## PROBLEM TO WORK ON:
Copy out the records word for word, from the first line up to and including the line with "Кременчук будматеріали (534, 131)".

## DATA ENTRIES:
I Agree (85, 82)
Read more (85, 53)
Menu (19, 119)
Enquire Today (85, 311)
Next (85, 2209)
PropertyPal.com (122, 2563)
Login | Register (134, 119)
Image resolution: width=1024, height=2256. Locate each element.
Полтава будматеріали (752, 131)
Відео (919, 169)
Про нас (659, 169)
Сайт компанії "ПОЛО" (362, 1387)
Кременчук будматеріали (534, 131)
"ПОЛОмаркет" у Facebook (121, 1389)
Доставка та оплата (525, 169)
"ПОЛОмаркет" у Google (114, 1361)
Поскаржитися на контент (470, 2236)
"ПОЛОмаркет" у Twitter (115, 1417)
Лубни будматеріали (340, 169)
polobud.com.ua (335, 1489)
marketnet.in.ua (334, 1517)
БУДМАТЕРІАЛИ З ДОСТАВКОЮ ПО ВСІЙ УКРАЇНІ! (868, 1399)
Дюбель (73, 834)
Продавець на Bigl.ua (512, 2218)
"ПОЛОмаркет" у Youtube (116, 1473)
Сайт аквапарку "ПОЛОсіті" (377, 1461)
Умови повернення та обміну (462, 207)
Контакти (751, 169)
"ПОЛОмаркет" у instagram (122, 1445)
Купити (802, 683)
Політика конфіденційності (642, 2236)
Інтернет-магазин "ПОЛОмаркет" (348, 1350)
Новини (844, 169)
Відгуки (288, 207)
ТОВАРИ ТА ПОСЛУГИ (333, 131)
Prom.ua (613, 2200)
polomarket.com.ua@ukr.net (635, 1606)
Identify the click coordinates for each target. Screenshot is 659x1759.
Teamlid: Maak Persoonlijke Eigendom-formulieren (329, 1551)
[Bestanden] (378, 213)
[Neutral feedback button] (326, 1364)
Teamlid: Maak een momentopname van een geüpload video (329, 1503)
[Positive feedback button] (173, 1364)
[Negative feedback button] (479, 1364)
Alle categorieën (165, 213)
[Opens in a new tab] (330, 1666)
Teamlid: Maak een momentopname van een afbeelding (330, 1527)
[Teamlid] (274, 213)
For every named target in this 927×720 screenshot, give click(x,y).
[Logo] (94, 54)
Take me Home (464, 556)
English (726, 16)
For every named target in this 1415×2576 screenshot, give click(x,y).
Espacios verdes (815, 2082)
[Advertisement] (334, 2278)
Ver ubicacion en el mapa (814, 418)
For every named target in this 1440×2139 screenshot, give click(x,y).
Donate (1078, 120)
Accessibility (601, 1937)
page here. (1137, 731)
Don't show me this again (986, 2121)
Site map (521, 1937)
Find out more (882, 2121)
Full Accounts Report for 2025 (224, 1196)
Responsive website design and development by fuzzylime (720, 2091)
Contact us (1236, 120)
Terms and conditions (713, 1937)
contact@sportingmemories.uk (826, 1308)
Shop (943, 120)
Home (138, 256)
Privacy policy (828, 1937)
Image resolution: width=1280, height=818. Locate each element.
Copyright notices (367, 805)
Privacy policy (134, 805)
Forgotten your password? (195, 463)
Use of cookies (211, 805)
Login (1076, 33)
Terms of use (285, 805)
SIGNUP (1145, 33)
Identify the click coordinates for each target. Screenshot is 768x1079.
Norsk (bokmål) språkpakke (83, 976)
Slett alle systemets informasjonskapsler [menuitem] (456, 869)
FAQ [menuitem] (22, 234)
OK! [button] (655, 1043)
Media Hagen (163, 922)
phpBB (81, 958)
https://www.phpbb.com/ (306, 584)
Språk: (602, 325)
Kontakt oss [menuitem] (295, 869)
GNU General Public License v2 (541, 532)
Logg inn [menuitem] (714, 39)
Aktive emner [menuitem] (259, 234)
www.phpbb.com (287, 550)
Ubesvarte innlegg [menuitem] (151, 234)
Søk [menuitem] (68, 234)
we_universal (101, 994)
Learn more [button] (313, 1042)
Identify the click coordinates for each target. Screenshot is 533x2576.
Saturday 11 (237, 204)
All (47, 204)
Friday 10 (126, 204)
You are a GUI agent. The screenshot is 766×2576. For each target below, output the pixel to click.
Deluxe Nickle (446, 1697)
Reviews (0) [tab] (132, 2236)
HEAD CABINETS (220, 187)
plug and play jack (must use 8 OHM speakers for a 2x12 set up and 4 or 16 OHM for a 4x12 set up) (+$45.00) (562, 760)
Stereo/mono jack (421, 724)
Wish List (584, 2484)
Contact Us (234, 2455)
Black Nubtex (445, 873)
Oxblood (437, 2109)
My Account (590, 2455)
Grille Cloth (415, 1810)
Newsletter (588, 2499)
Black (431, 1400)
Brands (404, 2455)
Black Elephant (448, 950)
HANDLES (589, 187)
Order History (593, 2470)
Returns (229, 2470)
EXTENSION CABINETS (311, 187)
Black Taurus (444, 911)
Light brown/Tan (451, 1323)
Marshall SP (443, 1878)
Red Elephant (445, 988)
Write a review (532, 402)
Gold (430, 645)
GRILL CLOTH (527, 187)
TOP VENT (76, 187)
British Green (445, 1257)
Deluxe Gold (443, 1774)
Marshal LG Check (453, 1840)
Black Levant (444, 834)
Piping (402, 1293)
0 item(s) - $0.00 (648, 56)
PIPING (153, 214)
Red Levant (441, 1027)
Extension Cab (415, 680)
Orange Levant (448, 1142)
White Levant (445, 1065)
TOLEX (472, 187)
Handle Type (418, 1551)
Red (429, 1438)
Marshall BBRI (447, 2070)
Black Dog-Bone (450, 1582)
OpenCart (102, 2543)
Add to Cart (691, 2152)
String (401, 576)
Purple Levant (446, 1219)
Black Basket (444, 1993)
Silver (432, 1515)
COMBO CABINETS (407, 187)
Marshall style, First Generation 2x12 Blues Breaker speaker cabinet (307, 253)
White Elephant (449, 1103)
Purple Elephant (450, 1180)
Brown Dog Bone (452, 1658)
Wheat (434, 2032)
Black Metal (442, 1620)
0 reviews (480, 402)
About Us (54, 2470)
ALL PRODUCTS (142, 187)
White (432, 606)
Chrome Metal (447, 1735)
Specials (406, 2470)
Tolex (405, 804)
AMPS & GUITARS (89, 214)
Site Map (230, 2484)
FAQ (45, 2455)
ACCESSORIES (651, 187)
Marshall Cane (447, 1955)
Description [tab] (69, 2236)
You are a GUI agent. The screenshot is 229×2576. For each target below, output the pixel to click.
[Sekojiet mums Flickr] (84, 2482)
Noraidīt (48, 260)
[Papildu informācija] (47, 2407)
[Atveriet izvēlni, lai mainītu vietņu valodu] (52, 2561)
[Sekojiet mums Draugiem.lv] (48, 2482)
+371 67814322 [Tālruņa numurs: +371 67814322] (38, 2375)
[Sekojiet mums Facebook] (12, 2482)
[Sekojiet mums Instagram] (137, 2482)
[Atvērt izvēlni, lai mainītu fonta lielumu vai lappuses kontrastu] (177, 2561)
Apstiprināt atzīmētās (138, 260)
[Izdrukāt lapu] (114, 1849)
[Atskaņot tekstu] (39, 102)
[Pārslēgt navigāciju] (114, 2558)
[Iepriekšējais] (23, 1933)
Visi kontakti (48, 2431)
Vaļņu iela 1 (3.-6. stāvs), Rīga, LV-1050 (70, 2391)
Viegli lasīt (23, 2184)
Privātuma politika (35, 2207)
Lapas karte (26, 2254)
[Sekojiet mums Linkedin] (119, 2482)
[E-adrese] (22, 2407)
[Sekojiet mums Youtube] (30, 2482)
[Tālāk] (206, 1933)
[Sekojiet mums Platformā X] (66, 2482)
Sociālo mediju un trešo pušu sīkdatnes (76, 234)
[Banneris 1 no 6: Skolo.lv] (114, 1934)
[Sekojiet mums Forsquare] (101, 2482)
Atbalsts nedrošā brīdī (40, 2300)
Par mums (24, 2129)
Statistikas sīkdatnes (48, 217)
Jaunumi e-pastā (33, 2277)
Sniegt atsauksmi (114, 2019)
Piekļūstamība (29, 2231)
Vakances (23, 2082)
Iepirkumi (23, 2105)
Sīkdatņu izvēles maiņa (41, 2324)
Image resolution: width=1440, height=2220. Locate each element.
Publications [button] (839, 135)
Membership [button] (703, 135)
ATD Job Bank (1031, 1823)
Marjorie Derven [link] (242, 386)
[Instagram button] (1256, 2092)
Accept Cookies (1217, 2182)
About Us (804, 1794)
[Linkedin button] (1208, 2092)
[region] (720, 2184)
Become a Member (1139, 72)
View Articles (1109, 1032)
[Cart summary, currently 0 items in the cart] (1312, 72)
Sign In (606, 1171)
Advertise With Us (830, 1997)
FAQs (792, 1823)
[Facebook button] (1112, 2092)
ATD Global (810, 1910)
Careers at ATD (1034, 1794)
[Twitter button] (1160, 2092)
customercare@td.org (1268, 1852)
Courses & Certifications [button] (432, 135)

## TASK RESULT:
I Agree (85, 82)
Read more (85, 53)
Menu (19, 119)
Enquire Today (85, 311)
Next (85, 2209)
PropertyPal.com (122, 2563)
Login | Register (134, 119)
Image resolution: width=1024, height=2256. Locate each element.
Полтава будматеріали (752, 131)
Відео (919, 169)
Про нас (659, 169)
Сайт компанії "ПОЛО" (362, 1387)
Кременчук будматеріали (534, 131)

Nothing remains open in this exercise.